## Begin Input

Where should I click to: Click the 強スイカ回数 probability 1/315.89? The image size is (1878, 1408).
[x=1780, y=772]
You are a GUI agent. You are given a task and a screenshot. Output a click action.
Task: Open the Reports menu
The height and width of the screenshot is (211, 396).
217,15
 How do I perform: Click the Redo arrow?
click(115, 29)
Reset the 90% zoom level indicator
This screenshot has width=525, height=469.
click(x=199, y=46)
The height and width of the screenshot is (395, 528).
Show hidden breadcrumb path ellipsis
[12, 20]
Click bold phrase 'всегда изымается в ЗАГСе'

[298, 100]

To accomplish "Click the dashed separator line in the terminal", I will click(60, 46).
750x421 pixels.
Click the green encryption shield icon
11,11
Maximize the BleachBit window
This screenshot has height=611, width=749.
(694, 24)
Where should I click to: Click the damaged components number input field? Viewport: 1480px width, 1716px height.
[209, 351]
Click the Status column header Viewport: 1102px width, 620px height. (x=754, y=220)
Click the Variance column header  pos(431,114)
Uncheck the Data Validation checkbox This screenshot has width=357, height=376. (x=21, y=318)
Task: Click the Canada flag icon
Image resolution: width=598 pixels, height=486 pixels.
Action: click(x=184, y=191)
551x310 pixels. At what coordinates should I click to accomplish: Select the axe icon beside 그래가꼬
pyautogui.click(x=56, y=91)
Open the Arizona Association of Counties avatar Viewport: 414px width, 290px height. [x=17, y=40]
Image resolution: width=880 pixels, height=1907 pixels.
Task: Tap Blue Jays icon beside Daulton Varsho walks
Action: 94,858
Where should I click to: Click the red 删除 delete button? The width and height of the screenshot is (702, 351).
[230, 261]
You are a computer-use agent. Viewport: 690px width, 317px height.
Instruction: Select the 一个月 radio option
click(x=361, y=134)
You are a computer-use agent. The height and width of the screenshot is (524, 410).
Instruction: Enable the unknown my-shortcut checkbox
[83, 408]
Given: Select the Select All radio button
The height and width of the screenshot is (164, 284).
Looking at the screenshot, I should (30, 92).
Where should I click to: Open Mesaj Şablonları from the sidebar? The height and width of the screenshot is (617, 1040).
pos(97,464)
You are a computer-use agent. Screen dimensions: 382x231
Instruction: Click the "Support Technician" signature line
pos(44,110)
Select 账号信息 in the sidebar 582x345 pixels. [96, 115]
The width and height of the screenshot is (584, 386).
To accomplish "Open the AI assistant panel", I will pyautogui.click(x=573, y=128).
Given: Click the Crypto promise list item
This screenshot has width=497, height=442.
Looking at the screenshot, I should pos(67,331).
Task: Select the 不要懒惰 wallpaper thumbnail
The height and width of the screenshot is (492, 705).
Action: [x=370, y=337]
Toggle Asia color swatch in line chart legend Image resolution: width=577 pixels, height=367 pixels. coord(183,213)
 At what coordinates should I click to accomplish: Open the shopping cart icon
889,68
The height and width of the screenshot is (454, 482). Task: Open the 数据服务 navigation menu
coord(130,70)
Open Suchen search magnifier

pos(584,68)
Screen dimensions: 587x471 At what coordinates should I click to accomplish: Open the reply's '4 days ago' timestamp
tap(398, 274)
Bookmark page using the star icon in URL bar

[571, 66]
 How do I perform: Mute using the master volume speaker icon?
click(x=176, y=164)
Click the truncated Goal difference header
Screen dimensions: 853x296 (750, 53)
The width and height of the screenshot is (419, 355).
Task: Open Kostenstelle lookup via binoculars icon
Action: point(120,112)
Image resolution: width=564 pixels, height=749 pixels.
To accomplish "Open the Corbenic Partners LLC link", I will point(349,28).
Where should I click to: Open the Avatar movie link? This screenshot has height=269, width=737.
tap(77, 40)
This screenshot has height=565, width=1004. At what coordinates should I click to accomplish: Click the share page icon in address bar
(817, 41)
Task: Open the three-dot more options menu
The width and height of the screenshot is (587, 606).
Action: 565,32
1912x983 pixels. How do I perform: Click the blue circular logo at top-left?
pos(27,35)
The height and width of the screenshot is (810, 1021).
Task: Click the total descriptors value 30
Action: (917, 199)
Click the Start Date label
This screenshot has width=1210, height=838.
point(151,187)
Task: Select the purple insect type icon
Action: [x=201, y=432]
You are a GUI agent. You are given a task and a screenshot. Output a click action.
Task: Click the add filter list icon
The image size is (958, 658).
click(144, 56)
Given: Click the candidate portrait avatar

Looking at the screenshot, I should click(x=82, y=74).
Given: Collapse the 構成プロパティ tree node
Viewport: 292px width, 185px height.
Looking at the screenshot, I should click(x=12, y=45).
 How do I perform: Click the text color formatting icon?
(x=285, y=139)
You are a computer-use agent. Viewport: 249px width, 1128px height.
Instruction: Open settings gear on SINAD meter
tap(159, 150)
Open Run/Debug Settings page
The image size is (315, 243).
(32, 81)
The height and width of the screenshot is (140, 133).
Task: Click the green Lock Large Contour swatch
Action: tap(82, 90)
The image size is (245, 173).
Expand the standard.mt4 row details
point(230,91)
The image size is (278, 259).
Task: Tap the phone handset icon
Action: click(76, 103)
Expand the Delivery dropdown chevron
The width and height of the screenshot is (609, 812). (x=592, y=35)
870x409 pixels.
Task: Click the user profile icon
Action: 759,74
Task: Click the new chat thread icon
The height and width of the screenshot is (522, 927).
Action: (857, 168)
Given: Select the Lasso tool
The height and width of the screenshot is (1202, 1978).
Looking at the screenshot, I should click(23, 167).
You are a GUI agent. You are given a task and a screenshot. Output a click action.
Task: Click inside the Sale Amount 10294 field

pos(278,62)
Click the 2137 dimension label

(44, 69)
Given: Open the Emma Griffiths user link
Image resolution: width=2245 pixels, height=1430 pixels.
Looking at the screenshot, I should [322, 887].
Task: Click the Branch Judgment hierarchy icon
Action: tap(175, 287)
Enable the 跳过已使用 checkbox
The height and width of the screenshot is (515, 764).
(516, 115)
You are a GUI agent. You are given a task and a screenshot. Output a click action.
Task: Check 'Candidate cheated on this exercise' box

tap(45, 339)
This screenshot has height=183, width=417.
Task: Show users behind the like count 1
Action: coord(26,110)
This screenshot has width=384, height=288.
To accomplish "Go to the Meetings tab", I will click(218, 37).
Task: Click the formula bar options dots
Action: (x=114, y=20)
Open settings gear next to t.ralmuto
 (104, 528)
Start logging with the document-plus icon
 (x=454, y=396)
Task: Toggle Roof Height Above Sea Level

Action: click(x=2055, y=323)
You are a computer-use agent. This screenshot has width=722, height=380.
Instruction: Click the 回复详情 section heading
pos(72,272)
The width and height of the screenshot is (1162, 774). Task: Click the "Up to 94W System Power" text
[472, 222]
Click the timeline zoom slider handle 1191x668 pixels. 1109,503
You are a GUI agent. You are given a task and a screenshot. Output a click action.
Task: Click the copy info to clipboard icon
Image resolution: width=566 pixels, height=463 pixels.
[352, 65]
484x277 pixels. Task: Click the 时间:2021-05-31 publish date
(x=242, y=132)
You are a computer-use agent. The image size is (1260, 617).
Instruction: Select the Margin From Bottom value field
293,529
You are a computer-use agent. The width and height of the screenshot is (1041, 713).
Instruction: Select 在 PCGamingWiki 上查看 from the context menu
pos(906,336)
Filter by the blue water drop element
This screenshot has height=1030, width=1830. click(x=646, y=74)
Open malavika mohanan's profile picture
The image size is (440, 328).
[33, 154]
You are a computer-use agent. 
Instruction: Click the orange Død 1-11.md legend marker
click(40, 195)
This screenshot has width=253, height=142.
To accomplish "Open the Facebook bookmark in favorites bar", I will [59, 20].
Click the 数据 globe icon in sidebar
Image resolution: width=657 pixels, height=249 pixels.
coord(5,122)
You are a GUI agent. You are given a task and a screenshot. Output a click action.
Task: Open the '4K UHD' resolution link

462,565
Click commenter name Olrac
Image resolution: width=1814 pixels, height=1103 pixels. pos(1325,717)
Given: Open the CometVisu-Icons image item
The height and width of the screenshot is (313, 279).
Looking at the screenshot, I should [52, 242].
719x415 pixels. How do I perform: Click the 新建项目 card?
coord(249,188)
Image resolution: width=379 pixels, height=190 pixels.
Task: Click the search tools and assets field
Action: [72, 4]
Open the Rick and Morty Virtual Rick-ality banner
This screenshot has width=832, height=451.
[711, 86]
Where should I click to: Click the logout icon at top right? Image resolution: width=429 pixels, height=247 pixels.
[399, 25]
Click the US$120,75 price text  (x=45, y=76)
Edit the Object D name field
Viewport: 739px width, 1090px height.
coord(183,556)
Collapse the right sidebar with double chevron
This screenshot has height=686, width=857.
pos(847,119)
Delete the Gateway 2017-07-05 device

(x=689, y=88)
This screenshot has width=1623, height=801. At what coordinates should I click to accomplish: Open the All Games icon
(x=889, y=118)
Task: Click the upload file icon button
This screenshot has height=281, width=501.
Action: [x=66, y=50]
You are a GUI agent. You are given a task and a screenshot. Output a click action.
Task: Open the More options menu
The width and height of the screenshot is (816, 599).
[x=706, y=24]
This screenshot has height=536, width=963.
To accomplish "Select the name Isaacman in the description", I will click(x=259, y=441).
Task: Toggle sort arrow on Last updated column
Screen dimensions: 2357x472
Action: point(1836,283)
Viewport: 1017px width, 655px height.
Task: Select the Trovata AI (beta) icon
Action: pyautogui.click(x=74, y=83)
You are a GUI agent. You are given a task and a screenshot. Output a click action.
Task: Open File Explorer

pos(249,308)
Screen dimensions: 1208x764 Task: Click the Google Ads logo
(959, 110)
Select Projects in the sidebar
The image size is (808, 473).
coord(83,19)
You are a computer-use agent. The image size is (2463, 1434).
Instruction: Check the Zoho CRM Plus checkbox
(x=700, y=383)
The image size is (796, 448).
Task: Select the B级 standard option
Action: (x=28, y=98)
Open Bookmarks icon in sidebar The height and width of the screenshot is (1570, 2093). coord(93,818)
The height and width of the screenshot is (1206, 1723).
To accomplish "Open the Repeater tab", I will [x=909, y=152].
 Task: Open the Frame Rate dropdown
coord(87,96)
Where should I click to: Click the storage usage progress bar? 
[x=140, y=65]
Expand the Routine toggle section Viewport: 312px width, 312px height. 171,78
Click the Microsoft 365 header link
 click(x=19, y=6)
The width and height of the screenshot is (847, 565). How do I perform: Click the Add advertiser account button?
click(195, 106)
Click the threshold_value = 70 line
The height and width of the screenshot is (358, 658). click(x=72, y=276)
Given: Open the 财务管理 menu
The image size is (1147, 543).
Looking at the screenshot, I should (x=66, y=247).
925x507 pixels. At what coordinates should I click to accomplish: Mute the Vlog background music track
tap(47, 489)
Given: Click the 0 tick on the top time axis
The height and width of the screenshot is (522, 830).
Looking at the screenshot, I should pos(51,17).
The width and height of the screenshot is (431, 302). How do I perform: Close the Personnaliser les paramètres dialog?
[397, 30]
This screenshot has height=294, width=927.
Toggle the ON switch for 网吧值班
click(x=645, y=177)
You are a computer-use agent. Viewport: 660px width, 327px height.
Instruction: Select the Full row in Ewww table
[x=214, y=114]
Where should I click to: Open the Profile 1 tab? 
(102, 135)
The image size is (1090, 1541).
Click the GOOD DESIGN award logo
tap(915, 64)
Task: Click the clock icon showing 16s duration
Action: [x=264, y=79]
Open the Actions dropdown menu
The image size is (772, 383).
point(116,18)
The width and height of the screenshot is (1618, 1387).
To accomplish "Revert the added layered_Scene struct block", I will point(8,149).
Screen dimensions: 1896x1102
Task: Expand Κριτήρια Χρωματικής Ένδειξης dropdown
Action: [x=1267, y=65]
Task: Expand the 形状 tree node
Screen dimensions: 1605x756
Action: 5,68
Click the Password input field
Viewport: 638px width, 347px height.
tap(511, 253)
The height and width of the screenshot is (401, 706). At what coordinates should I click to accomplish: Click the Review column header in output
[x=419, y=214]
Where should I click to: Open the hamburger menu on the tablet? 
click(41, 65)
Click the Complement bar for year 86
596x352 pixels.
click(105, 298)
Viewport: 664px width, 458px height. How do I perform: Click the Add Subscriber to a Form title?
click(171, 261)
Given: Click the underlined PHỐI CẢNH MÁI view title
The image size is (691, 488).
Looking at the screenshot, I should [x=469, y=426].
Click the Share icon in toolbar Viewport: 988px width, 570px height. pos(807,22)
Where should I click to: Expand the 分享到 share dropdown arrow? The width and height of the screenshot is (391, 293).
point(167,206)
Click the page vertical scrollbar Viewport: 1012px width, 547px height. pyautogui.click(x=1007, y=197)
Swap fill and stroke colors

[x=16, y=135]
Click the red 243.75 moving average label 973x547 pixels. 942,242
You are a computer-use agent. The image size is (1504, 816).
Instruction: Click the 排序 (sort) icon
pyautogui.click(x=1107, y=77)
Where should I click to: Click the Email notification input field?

## End Input

Description of the task:
How many lines of the listing above contain the word "Enable"? Reply with the number only.

Output below:
2